## Imports

In [None]:
import pandas as pd
import seaborn as sns
import matplotlib.pyplot as plt
import numpy as np
from scipy.stats import shapiro, norm, spearmanr, stats
import sys
from pathlib import Path


project_dir = Path().resolve().parents[2]
sys.path.append(str(project_dir / "code/"))

## Get Data

In [None]:

# %% ############################# Variables and data
data_dir = project_dir / "data/"
file_name = ""

data = pd.read_excel(data_dir / file_name)


# Change all "." in variable names to "__"
data = data.rename(columns=lambda x: x.replace(".", "__"))

# Filter for reporter and visit
data = data.query("reporter == 'parent'") #and visnr == 1


sex_filter = input("Filter by sex (1 = male, 2 = female): ").strip()
if sex_filter in ['1', '2']:
    sex_filter = int(sex_filter)
    data = data.query("sex12 == @sex_filter")

sdq_vars = [
    'e_sdq.d00149_hyp_sum'
]
sdq_vars = [c.replace(".", "__") for c in sdq_vars]
print("Modified voice variable names:", sdq_vars)

voice_vars = [
    'stimme.f0_sprech_1',
    'stimme.f0_sprech_2',
    'stimme.f0_sprech_3',
    'stimme.f0_sprech_4',
    'stimme.f0_sprech_5',
    'stimme.spl_sprech_1',
    'stimme.spl_sprech_2',
    'stimme.spl_sprech_3',
    'stimme.spl_sprech_4',
    'stimme.spl_sprech_5',
    'stimme.mpt',
    'stimme.jitter',
    'stimme.dsi'
]
voice_vars = [c.replace(".", "__") for c in voice_vars]
print("Modified voice variable names:", voice_vars)

covariates = [
    'age', 
    'sex12', 
    'soz_winkler_2019.d00408_gesamt_score',
    'c_pub_stat.d00077_pub_status',
    'c_anthro_kh.d00040_bmi_sds',
]
covariates = [c.replace(".", "__") for c in covariates]
print("Modified covariate names:", covariates)

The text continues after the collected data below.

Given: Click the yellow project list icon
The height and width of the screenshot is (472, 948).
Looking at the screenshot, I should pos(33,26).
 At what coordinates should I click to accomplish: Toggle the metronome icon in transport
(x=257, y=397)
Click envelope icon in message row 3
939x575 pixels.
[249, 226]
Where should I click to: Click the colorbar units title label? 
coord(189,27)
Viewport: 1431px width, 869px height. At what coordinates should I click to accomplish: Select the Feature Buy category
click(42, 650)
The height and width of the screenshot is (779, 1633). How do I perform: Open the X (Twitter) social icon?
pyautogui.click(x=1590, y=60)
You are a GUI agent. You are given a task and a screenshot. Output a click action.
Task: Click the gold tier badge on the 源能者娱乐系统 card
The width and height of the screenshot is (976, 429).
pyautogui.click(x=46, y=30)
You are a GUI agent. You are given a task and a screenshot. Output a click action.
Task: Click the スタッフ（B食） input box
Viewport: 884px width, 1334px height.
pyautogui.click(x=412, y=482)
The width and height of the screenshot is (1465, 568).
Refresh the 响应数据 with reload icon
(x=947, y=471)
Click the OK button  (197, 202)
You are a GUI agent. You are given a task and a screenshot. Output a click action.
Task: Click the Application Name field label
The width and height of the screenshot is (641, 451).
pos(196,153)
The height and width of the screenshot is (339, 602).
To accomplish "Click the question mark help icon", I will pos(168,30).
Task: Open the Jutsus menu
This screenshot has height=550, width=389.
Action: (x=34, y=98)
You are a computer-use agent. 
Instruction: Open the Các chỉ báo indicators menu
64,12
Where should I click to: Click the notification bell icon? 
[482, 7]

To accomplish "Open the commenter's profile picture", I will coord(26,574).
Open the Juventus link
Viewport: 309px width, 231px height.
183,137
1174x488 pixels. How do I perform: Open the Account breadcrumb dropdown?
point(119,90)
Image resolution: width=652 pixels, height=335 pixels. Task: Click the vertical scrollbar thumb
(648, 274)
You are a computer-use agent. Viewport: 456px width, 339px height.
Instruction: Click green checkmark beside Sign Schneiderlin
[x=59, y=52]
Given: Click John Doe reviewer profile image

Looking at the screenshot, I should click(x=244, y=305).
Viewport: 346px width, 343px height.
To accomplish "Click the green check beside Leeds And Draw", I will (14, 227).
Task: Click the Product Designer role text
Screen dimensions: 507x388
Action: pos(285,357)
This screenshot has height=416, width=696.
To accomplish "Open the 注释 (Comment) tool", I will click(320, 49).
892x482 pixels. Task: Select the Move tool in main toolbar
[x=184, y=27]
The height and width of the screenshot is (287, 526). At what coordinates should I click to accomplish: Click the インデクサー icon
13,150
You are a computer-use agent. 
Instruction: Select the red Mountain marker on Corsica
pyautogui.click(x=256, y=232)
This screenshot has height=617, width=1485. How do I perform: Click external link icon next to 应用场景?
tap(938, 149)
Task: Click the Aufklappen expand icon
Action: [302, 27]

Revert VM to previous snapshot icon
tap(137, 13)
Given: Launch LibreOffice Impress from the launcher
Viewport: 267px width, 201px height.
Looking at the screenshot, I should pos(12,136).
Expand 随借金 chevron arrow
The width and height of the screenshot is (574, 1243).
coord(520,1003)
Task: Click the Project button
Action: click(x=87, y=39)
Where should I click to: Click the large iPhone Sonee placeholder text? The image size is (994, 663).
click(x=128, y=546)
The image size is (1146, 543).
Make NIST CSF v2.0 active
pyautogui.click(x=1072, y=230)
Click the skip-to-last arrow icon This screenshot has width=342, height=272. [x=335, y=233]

# Keep rows where SDQ is complete AND at there are no NAN for the voice features with the biggest overlap (f0_sprech_1)
data = data[
    data[sdq_vars[0]].notnull() &   # SDQ HI must be present
    data["stimme__f0_sprech_1"].notnull() &  # must have value for this voice feature
    data["soz_winkler_2019__d00408_gesamt_status"].notnull() &
    data["c_anthro_kh__d00040_bmi_sds"].notnull()
    ]

# Select relevant columns
selected_columns = [
    "pseudosic", "sgroup", "visnr", "nvis", "sex", "jahr",
    "soz_winkler_2019__d00408_gesamt_status",
    "c_pub_stat__d00077_stimmbruch",
    "c_pub_stat__d00077_stimmbruch_wann"
] + covariates + sdq_vars + voice_vars

data = data[selected_columns].reset_index(drop=True)

data.head()


In [None]:
# Get the SDQ variable
sdq_var = sdq_vars[0]  # assuming only one SDQ HI variable

# Calculate overlap n between SDQ and each voice variable
overlap_counts = {
    voice_var: data[[sdq_var, voice_var]].dropna().shape[0]
    for voice_var in voice_vars
}

# Convert to DataFrame for readability
overlap_df = pd.DataFrame.from_dict(overlap_counts, orient='index', columns=['n_overlap_with_SDQ'])
overlap_df = overlap_df.sort_values(by='n_overlap_with_SDQ', ascending=False)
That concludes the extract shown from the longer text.